El grupo de hombres parecía dormir aún bajo la lona. Cansados y algo bebidos, habían capeado un poco el frío y la lluvia. La sirena los despertó a todos, menos al pequeñín, que calentito en los brazos de su madre, había descansado bien.

Con el acercamiento, la Isla iba creciendo y Pancho pudo darse cuenta de que allí habían mucho más de veinte casas. El carguero atracó sin dificultad. Poco a poco, los pasajeros fueron desembarcando, luego los bultos, cajas y sacos se amontonaron en el muelle. Construido de material sólido, este muelle era por lo menos cuatro veces más largo y ancho que el de su pequeña isla, según calculaba Pancho. Con lentitud descargarían a los animales, labor que requería de tiempo y cuidado.

El viejo Aníbal y su nieto tomaron sus bolsos y despidiéndose, se alejaron, subiendo por la primera calle que enfrenta al muelle. Pancho miraba para atrás constantemente en la semioscuridad del amanecer; sus ojos se fijaban en la escena que se vivía allá abajo. Las aguas se mecían tranquilas, brillando como espejos; el barco se balanceaba inquieto mientras hombres y mujeres lo dejaban descansar de su carga. A la derecha del muelle, muchas casas edificadas sobre postes a la orilla de la playa y pintadas de colores fuertes, le daban al embarcadero un toque muy especial. El ruido de los motores de dos barcazas listas para zarpar y el bocinar de un barco que pasaba lejos en dirección al puerto, se entremezclaba con el grito incesante de gaviotas, que alborotadas por los desperdicios que quedaban en la playa, subían y bajaban en vuelos rasantes. A ratos se veían como una gran nube blanca que hacía piruetas aéreas en todas direcciones. Entre las rocas, un grupo de ellas destrozaba una presa mayor, llenándose los buches, para volver a sobrevolar el lugar.

Caminaron largo rato. Amaneció, y luego de recorrer varias cuadras, llegaron ante la fachada de una casa de dos pisos que tenía una ampolleta colgando sobre la puerta.

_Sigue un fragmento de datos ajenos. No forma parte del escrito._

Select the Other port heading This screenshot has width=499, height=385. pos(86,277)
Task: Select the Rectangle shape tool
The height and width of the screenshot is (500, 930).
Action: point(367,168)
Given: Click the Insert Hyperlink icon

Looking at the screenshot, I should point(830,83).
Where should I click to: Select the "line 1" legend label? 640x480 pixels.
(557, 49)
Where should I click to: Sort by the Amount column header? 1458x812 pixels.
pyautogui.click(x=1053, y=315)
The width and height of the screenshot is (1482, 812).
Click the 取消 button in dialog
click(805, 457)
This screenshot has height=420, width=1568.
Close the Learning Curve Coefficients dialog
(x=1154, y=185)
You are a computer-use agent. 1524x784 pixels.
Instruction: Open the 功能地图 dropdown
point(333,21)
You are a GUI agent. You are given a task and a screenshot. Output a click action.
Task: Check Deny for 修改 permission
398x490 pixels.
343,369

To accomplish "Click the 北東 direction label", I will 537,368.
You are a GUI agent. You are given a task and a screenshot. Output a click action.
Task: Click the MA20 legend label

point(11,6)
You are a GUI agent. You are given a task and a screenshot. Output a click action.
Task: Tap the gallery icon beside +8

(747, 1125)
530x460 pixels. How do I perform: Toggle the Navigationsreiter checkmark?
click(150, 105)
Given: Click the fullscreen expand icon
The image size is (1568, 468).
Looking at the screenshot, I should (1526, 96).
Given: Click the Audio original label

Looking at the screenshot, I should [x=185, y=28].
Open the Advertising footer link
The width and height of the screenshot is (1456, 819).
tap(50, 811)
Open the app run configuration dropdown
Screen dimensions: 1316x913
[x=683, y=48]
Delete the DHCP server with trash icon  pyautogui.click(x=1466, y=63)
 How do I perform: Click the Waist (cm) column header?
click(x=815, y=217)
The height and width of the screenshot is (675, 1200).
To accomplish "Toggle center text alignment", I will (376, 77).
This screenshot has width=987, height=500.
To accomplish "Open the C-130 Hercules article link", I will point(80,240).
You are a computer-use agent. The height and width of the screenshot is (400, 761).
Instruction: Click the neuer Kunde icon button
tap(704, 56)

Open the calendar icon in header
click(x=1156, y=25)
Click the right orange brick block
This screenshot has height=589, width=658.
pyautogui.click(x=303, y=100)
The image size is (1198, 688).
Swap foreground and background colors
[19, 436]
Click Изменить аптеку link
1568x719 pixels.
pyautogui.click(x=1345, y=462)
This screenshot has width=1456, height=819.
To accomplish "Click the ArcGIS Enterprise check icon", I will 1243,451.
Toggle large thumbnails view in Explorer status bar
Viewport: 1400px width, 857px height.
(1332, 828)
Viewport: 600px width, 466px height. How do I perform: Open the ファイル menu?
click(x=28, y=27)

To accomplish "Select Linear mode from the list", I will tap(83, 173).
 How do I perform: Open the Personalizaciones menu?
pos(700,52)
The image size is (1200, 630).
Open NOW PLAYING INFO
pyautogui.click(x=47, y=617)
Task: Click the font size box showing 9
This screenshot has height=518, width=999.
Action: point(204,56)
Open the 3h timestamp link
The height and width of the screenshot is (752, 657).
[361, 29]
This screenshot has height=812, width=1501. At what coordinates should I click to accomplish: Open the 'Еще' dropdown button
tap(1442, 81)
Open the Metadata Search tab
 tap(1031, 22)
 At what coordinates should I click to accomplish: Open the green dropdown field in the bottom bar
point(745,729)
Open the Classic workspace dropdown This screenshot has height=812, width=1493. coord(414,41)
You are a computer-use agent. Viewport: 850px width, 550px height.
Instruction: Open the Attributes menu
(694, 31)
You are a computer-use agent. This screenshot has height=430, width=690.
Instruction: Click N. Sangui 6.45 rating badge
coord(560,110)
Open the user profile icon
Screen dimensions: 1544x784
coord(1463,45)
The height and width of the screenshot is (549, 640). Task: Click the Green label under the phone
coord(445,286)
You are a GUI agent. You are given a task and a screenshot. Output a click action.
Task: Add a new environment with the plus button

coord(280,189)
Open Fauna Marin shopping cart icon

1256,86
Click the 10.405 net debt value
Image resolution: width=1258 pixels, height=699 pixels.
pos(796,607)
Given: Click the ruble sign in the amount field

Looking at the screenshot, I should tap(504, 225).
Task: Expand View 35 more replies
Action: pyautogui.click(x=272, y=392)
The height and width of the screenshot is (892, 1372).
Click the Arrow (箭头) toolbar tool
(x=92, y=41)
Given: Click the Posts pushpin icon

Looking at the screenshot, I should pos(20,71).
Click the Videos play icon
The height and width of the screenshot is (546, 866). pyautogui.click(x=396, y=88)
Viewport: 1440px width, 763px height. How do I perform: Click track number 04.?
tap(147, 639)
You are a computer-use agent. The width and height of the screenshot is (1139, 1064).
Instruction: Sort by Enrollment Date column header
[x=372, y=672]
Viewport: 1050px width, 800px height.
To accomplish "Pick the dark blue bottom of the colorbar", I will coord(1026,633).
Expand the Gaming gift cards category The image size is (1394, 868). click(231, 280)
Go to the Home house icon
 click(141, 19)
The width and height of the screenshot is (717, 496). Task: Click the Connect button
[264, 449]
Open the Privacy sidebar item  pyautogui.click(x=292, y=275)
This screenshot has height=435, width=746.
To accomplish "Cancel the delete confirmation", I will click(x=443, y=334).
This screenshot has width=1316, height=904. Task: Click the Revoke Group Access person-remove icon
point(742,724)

—Aquí es —dijo el abuelo—. La casa le pertenece a tu abuela materna, doña Gracia, así se llama, ya lo sabes.

Dos golpes dio el viejo en la puerta de madera y enseguida se escuchó ruido en el interior. Se encendió la luz de la ampolleta y Pancho abrió los ojos sin poder creerlo.

—Aquí tienen luz eléctrica, chiquillo —le explicó el abuelo. Sorprendido a tal extremo estaba Pancho, que se quedó callado.

—Funciona con un interruptor —continuó el abuelo— algo parecido al encendido de un motor. Te lo explicaré cuando veas la instalación. Esos son los cables, ¿recuerdas el libro de experimentos que leímos?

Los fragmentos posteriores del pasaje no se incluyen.